Lollo wurde zu einer Haftstrafe von 8 Monaten verurteilt, die auf Bewährung für drei Jahre ausgesetzt wurde. Die Staatsanwaltschaft hatte 10 Monate Haft, ausgesetzt auf 3,5 Jahre Bewährung, zuzüglich einer Geldstrafe von 1.000 Euro an das Jüdische Forum für Demokratie und gegen Antisemitismus e. V. gefordert.

Sowohl die Prozessführung, die Anklageschrift wie das abschließende Plädoyer der Staatsanwaltschaft zeigten, dass es hier nicht in erster Linie um einen Steinwurf auf gut ausgerüstete und geschützte Polizeikräfte ging. Es drehte sich darum, ein möglichst hohes Strafmaß gegen einen Internationalisten zu erzwingen. Dieser sollte als Antisemit  diffamiert und dadurch die Polizeigewalt des vergangenen Monats nachträglich gerechtfertigt werden. So sollte ein Präzedenzfall für die harte Verurteilung weiterer Kriminalisierter geschaffen werden, um die ideologische Grundlage für anstehende repressive Gesetzesverschärfungen zu legen.

Die Verhandlung

Verhandelt wurden schwerer Landfriedensbruch, schwere Körperverletzung und tätlicher Angriff auf Polizeibeamt:innen in Tateinheit sowie Widerstand gegen die Staatsgewalt im zweiten Anklagepunkt. Von Seiten der Staatsanwaltschaft wurde dem Angeklagten zur Last gelegt, im Rahmen von verbotenen – wenn auch ursprünglich friedlichen – Protesten auf der Sonnenallee einen Stein auf einen Polizisten geworfen zu haben.

Zu Beginn der Verhandlung räumte der Angeklagte den Steinwurf ein. Ein Polizist, der getroffen oder verletzt wurde, konnte aber in den vier Wochen seit dem 18. Oktober nicht namhaft gemacht werden. Die als Zeug:innen geladenen Zivilpolizist:innen mussten denn auch eingestehen, dass der getroffene und gut geschützte Polizist der 35. Einheit keine Reaktion auf den Treffer zeigte.

Insbesondere wurde im Verlauf des Prozesses die Frage des Widerstandes gegen die Festnahme verhandelt. Sicher belegt wurde allerdings im Prozess durch ein Video vor allem, wie drei Polizisten mit enormer Brutalität bei der Festnahme vorgingen, die den jungen Mann, dessen Kopf scheinbar vor Sauerstoffmangel rot wurde, am Boden unter Anwendung von Schmerzgriffen fixierten und im weiteren Verlauf schlugen.

Da der Angeklagte kein Deutsch sprach, konnte er auch nicht verstehen, was die Polizei ihm sagte.
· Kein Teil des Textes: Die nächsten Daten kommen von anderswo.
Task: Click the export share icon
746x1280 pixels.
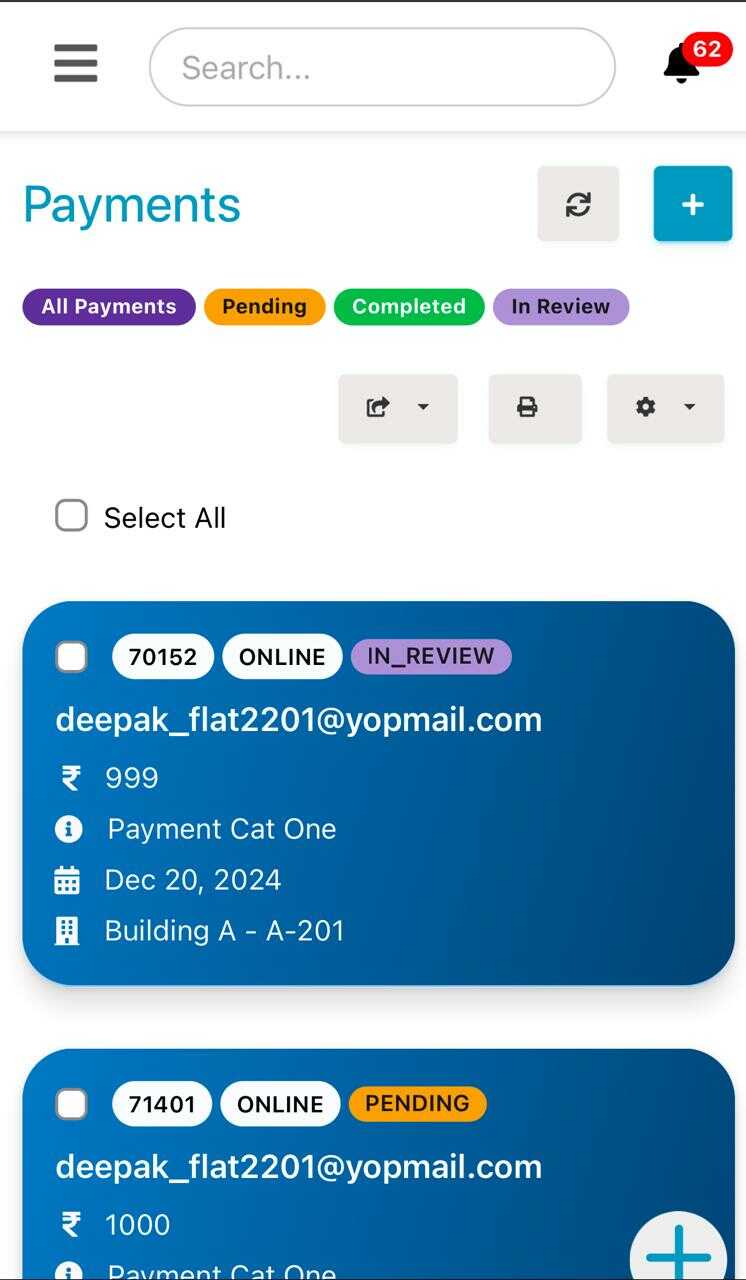Action: [378, 407]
Eine Person, die sich als Übersetzerin anbot, wurde physisch bedroht. Über seine Festnahme, den Grund dieser und seine Rechte setzte ihn die Polizei allerdings auch auf Deutsch zu diesem Zeitpunkt nicht in Kenntnis. Dafür setzte sie offenkundig auf „handfeste“ Argumente. Die Verhandlung zeichnete sich auch durch eine Reihe von Suggestionen von Staatsanwaltschaft und Richter aus, die den Polizist:innen bereits die Antworten in den Mund legten.
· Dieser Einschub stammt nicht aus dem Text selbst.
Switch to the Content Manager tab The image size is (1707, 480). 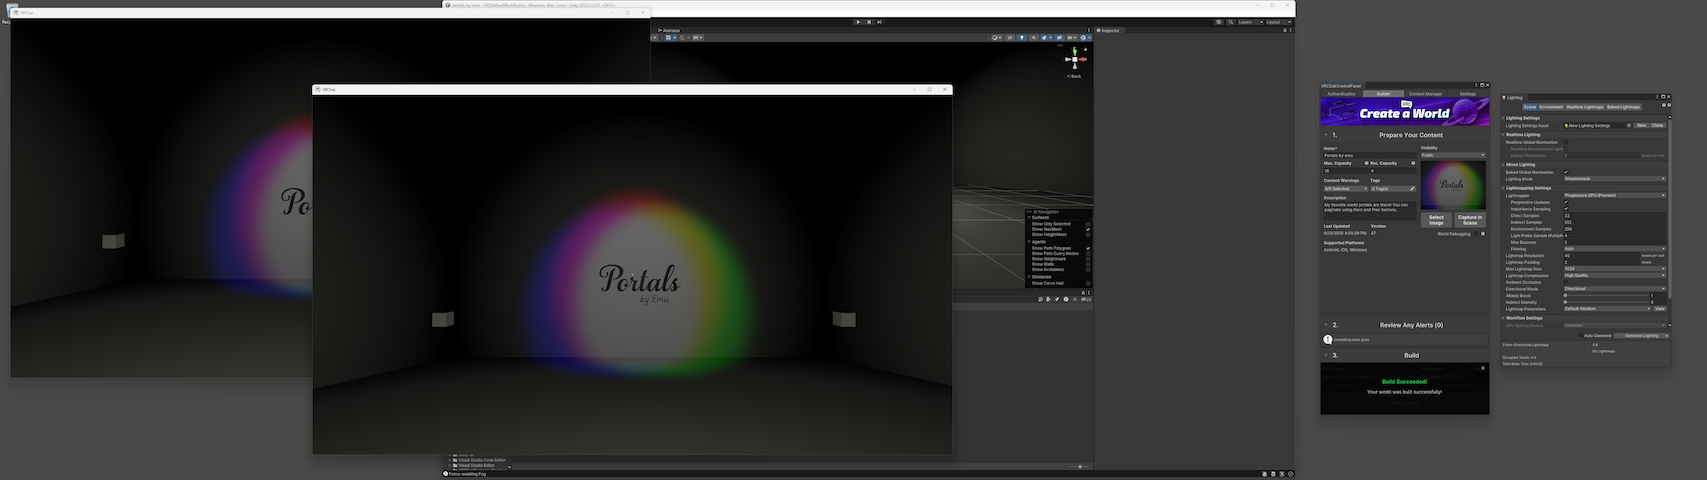tap(1425, 94)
Insbesondere legte sich bei dem Gerichtstermin allerdings die Staatsanwaltschaft ins Zeug. Falls bei irgendjemandem Zweifel bestanden haben sollten, so machte sie gleich zu Beginn deutlich, dass es sich für sie um keinen normalen, sondern einen politischen Prozess handelte. In ihren Augen hätte sich der Angeklagte an antiisraelischen und antisemitischen  Protesten beteiligt. In diesen Zusammenhang müssten die ihm vorgeworfenen Taten eingeordnet und daher auch das Strafmaß, ganz im Sinne der deutschen Staatsraison, erhärtet werden.
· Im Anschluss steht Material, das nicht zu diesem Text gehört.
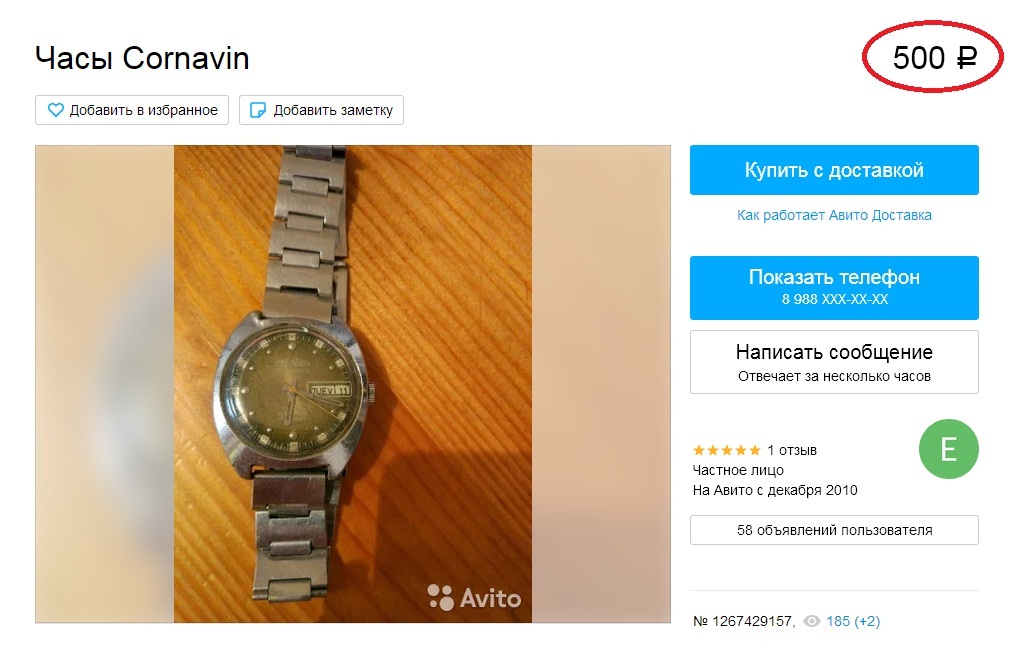Open the Как работает Авито Доставка link
This screenshot has height=646, width=1015.
pyautogui.click(x=834, y=215)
Sowohl der Angeklagte wie auch sein Anwalt widersprachen zu Beginn und während des Prozesses dem Vorwurf der Staatsanwaltschaft, dass der Angeklagte an antisemitischen Aktionen beteiligt gewesen wäre. Lollo wies deutlich und entschieden die Anschuldigung von sich, Antisemit zu sein. Er äußerte seine tiefe Verbundenheit mit antirassistischen und antimilitaristischen Ansichten. Vor allem, so betonte er, ging er gegen den Krieg und für Frieden auf die Straße. Er äußerte seine Betroffenheit darüber, das kriminelle Schweigen bezüglich der Angriffe auf Gaza mithilfe polizeilicher Gewalt durchzusetzen.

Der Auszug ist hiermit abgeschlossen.